Thursday, August 06, 2009

education

funny thing about politics when you are in opposition it is easy to score points, in fact it is very hard not to. the joy of being part of the opposition is that you can pretty much criticise anything for any reason.
take education.
every year when the gcse results are posted the conservatives are there trumpeting on about how standards have declined and how the papers are so much easier than they were in the good old days. their can be no confidence in the results is their cry. surely though this can’t be true as most of the top grades come from public schools. do the wealthy middle and upper classes really spend all that money just to get qualifications that no one has faith in? that can’t be right.
so it must be the state sector schools whose results we cannot believe. those estate kids who go to the local comprehensive must be getting a dummies guide to exams paper each time they get to sit an exam. that must be the answer.
unless of course the real benefit of the public schools isn’t so much what you learn but who you learn it with.
so the bottom line seems to be that it is all too easy for children to pass their exams. they need to be challenged. they need to be truly tested; they have to prove themselves in the heat of the exams.
fair enough you might say.

yet when the sats (that is standard assessment tasks to you and i) results decline in english for the first time since the tests were introduced (1995) what do the conservatives say?
step forward michael gove and tell us: "we have seen a historic drop in english results, the brightest students are not being stretched, and the weakest are being failed the most. it is deeply worrying that english results are in decline."
from that you would think that the drop had been from the highest mountain and into the deepest abyss. when in fact the decline was from 81 to 80%, a big, a very big 1%, disaster.
i believe mr. gove has entered hyperbole corner.

hold on a second haven’t the tories been complaining that standards are too low, that it is all too easy.
now call me stupid (and many do) but if you are planning on making something harder you are expecting to see more people fail because if they don’t then the tests are the same as they were before.
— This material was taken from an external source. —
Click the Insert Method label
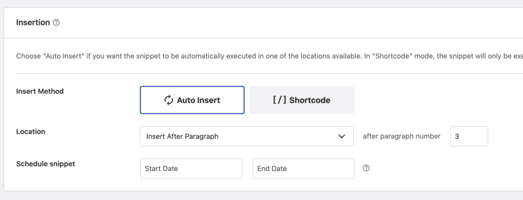 pos(40,91)
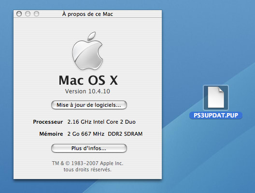Screen dimensions: 255x193
Task: Click the À propos de ce Mac title
Action: click(x=87, y=14)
really all this shows is that in opposition over education the tories have their cake and they have eaten it.
oh we want things to be harder to reward those that work harder.
oh no fewer have attained the standard this year it goes to prove education system is wrong.
all the conservatives are really complaining about is that too many oiks are passing too many exams. if someone from the local comprehensive is getting those results it just makes the private sector look a lot less attractive.

for all the talk about them being caring and compassionate the tories never really change. problem is this time next year they will be in power,

Wednesday, August 05, 2009

back

it looks like my internet problems are solved.
it looks like i am back.
it looks like i will be writing more rants.
it looks like you lot are going to be suffering my poor prose and even poorer puns.
it looks like the rain has gone and we can all see clearly now.